Target system / organ toxicity
- Critical effects observed:
- not specified
Any other information on results incl. tables
Attached tables:
Table 6 Body Weights of Male Rats Exposed for 28 days to Phosphorus Tribromide via Nose-only Inhalation
Table 7 Body Weights of Female Rats Exposed for 28 days to Phosphorus Tribromide via Nose-only Inhalation
Table 8 Mean Values of Serum Chemistries Parameters for Male Rats Exposed for 28 days to Phosphorus Tribromide via Nose-only Inhalation
Table 9 Mean Values of Serum Chemistry Parameters for Female Rats Exposed for 28 days to Phosphorus Tribromide via Nose-only Inhalation
Table 10 Blood Hematology Values for Male Rats Exposed for 28 days to Phosphorus Tribromide via Nose-only Inhalation
Table 11 Blood Hematology Values for Female Rats Exposed for 28 days to Phosphorus Tribromide via Nose-only Inhalation
Table 12 Absolute Organ Weights and Organ-To-Body Weight Ratios of Male Rats Exposed for 28 days to Phosphorus Tribromide via Nose-only Inhalation
Table 13 Absolute Organ Weights and Organ-To-Body Weight Ratios of Female Rats Exposed for 28 days to Phosphorus Tribromide via Nose-only Inhalation
Applicant's summary and conclusion
- Conclusions:
- The NOAEC of PBr3 when given by nose only exposure to male and female F-344 rats for 4 hours a day, 5 days per week for 20 exposures in 28 days is 0.1 mg/L (equivalent HBr exposure would be 0.0916 mg/L).

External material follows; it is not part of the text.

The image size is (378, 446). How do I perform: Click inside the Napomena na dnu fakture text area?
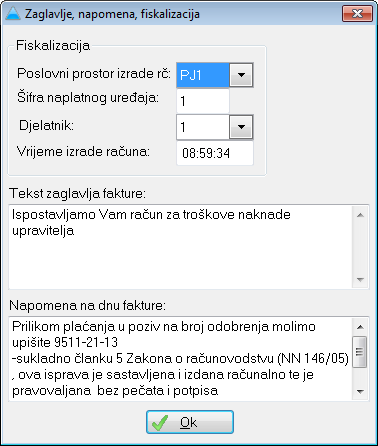tap(181, 359)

The LOAEC, based on histopathology findings of mild inflammation in the anterior nasal passages was 0.3 mg/L (equivalent HBr exposure would be 0.274 mg/L). Decreased body weights were seen in treated and control groups and were thought to be due to restraint in the exposure chambers. Increased serum chloride levels in the exposed animals only was thought to be an artifact due to interference of ionized bromide in the test material with the serum chloride assay. There were no signs of toxic stress, or changes in organ weights in treated animals compared to control.
- Executive summary:
Phosphorus tribromide (PBr3) hydrolyzes into HBr and phosphonic acid. In a 28 day study in Fischer 344 rats exposed for 4 hours per day, five days per week, to 0.03, 0.1 or 0.3 mg/L PBr3 showed no signs of toxic stress, alterations of body weight, or changes in organ weights compared to control animals. Minor serum chemistry and hematology effects were seen in treated animals. Microscopic tissue findings were limited to rats of the 0.3 mg/L group and consisted of mild inflammation of the nasal passages. A concentration of 0.1 mg/L was the no observable adverse effect level (NOAEL) in a 28 day inhalation study.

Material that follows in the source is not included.